Outlook 2016 Password Silliness and Unable to Add New AD Accounts

I have seen this all over the web and no one had the answer that worked for me untill I found a clue hidden in an update.

The Symptoms are (in my case)
Outlook 2016 Suddenly (after an update) Starts asking for a password, although it seems to take the password and username eventually on some machines, more often than not it’ll keep asking.
In this case we are using Exchange 2010. There are a mixed bag of machines on the network and its only the 2016 machines that are doing this. Most of the time cancelling the dialog would make Outlook behave for a while but one or two machines were behaving oddly.

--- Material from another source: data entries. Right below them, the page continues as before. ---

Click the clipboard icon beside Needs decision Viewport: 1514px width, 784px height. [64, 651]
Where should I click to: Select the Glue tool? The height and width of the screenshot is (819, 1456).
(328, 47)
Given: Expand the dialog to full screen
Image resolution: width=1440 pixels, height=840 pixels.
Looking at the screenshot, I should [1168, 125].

Reset everything in credential manager, forced the autodection via registry, rebuilt the profiles (More on that in a sec), reset passwords, reinstalled Office, tried a fresh install in fact NOTHING worked.

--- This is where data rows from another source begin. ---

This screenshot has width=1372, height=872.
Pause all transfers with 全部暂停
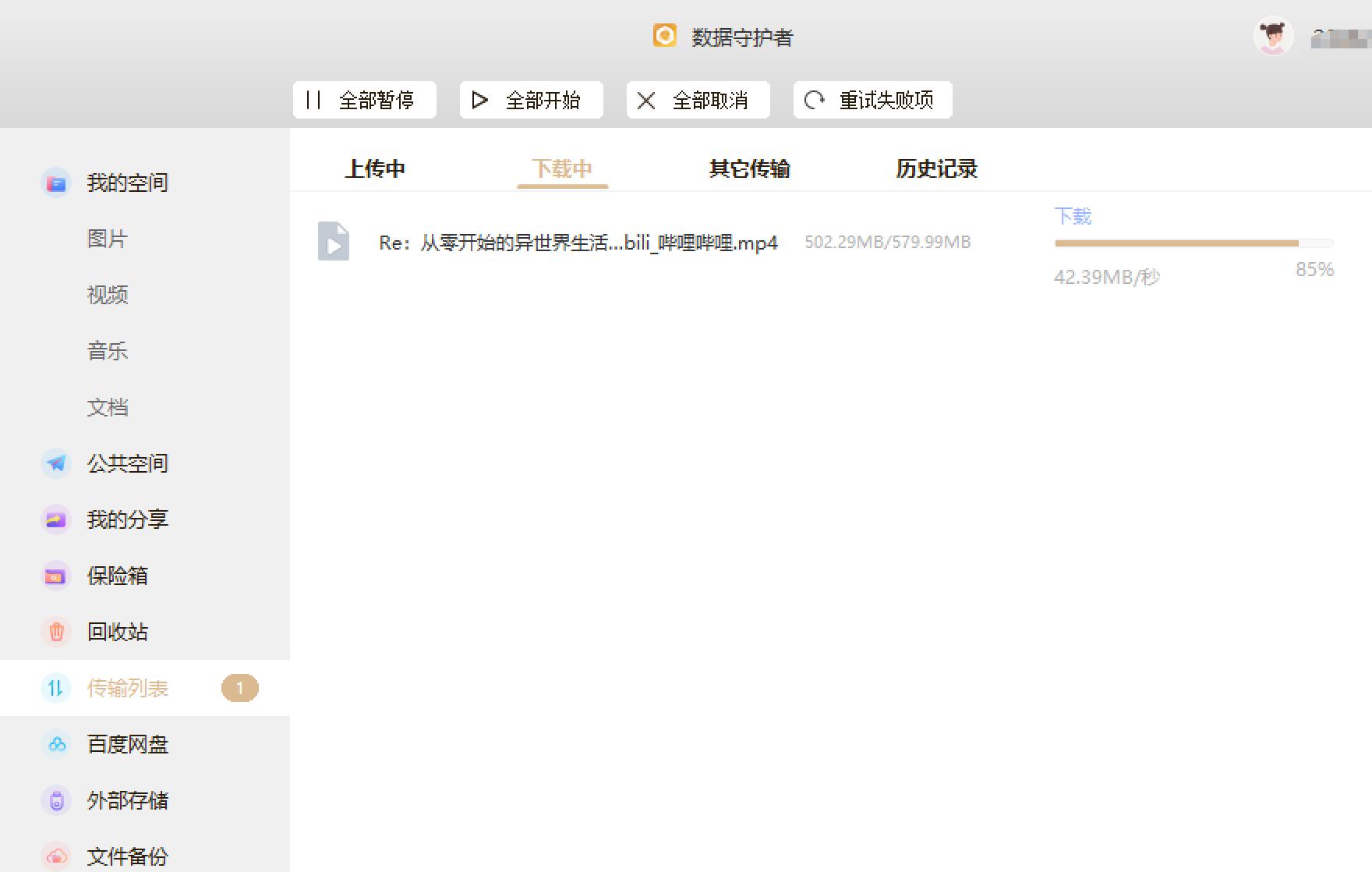point(364,100)
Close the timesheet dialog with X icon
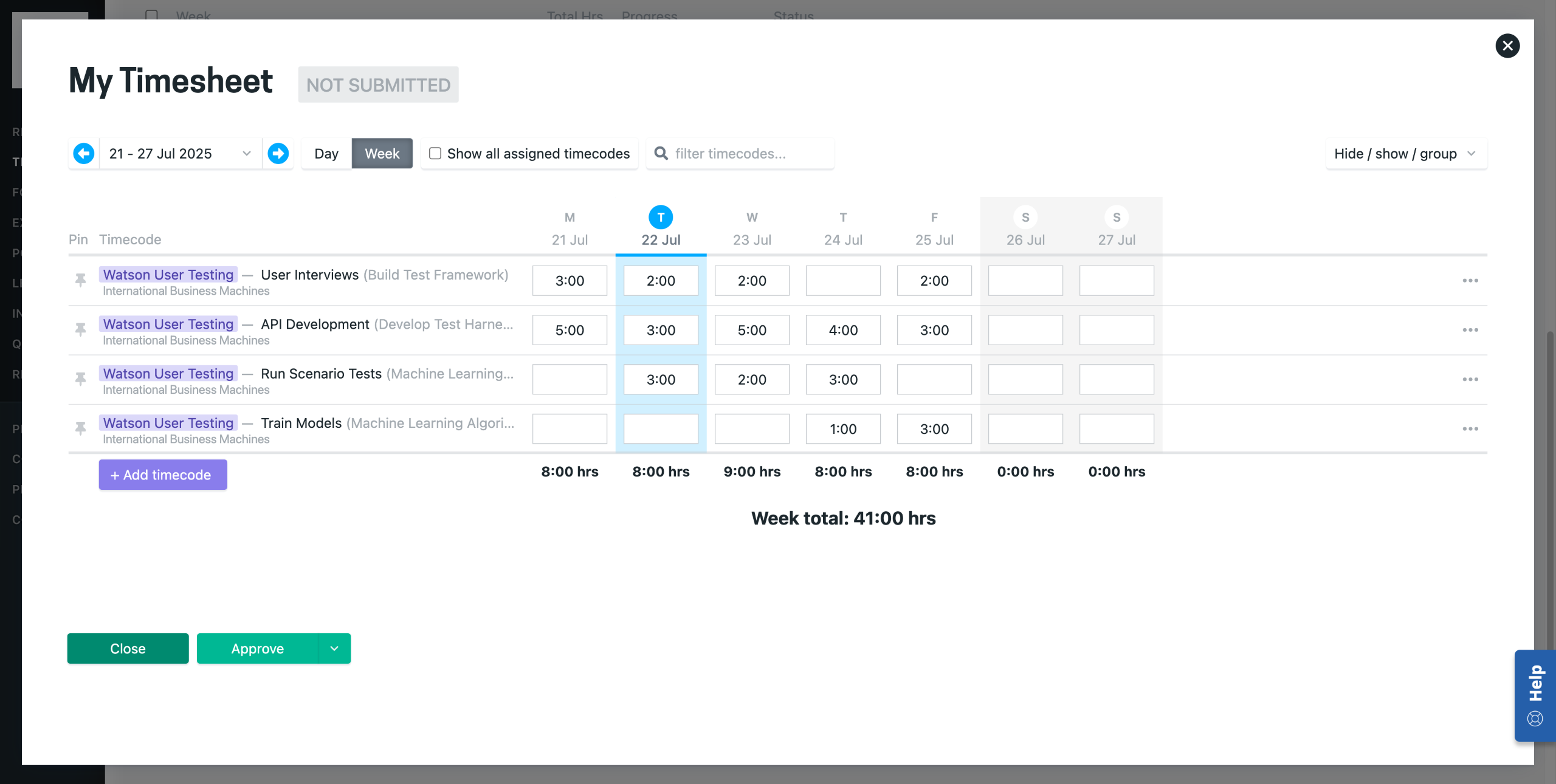This screenshot has height=784, width=1556. click(1507, 46)
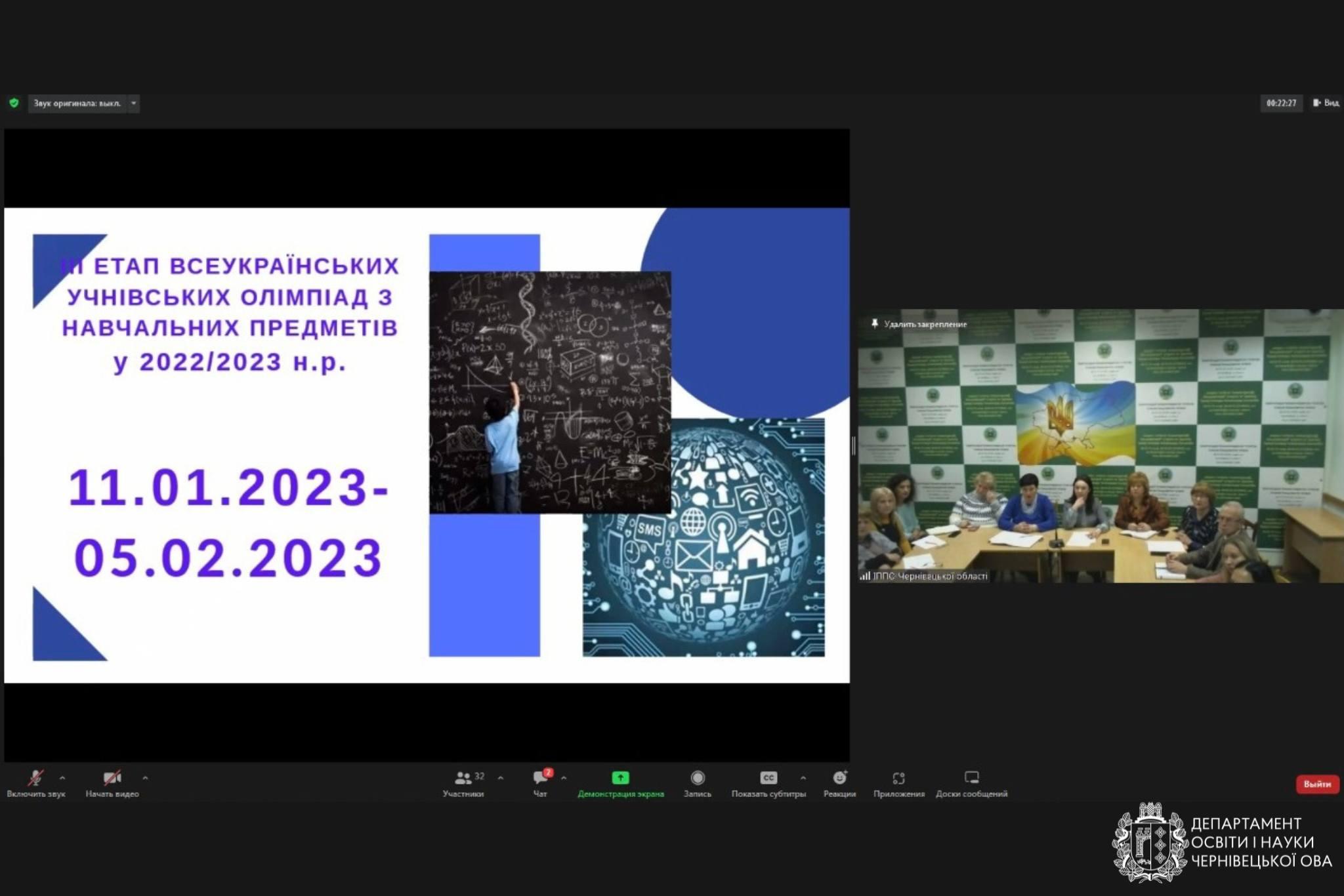Show subtitles with the CC icon
Image resolution: width=1344 pixels, height=896 pixels.
(x=768, y=778)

When we created new profiles we could not get them to work, they would not log in no matter what we tried, however OWA was fine with the same details.

At this point we are three months in…

So a few days ago with the intention of doing something else entireley I looked a bit deeper. Rand the connection diagnostics and noticed that was coming back clear. Isolated the machine from the net and BOOM! Prompt gone, Outlook goes back to normal. Allow access to the net again and the prompt is back. So some sniffing at the firewall and Outlook is talking to something at Microsoft prior to even looking at the AD/Exchange servers. A red flag is coming up at this point.

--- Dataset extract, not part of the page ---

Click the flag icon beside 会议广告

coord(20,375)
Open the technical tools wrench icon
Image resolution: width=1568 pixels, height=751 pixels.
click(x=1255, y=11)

Office 16.0.6741.2017 Added support for something called Direct Connect to Office 365. A few people flagged up that during migrations this ‘Feature’ can screw up where Outlook goes to get mail and cause all manner of stuff ups. The reccomendation is that during a migration you set a registry key:

HKEY_CURRENT_USER\SOFTWARE\Policies\Microsoft\office\16.0\outlook\autodiscover
DWORD: ExcludeExplicitO365Endpoint
Value = 1

So I set this key and bam! Again, Outlook is behaving. Then it dawned on me. When 365 launched it was being given away like candy by a number of businesses including BT. Both sites where I’ve seen this they are/were BT customers and both had been given free 365 accounts. These accounts were long defunct but aparently still there. As we migrated them to AD and Exchange the email addresses would be the same, of course we changed the passwords for most, but not all. Where the passwords were not changed the login would work, Outlook would behave normally but things like checking for email automatically or calendar events were not quite right. Changing the password on one of these accounts broke it like the others. Disabling the “feature” put everything back to normal.

So the new profile I created for myself didn’t work because I had never had an account on 365, Outlook was trying to log into the now no good account for the customers’ domain with details that never existed and failing then not even trying AD. When the registry change was installed I could setup a new account.

Long story short, it seems that MS didnt think that people would ever move away from 365, and by assuming that O365 is ALWAYS authoritative over internal AD and DNS it means that anywhere 0365 has been in place in the past on a domain, you are going to get this error. Of course if the domain has never had an account O365 just denies all knowledge and we fall back to AD without ever knowing.

I’m not sure when overriding settings put in place by an admin became a good idea, but its just another part of the huge train wreck that Microsoft QA has become.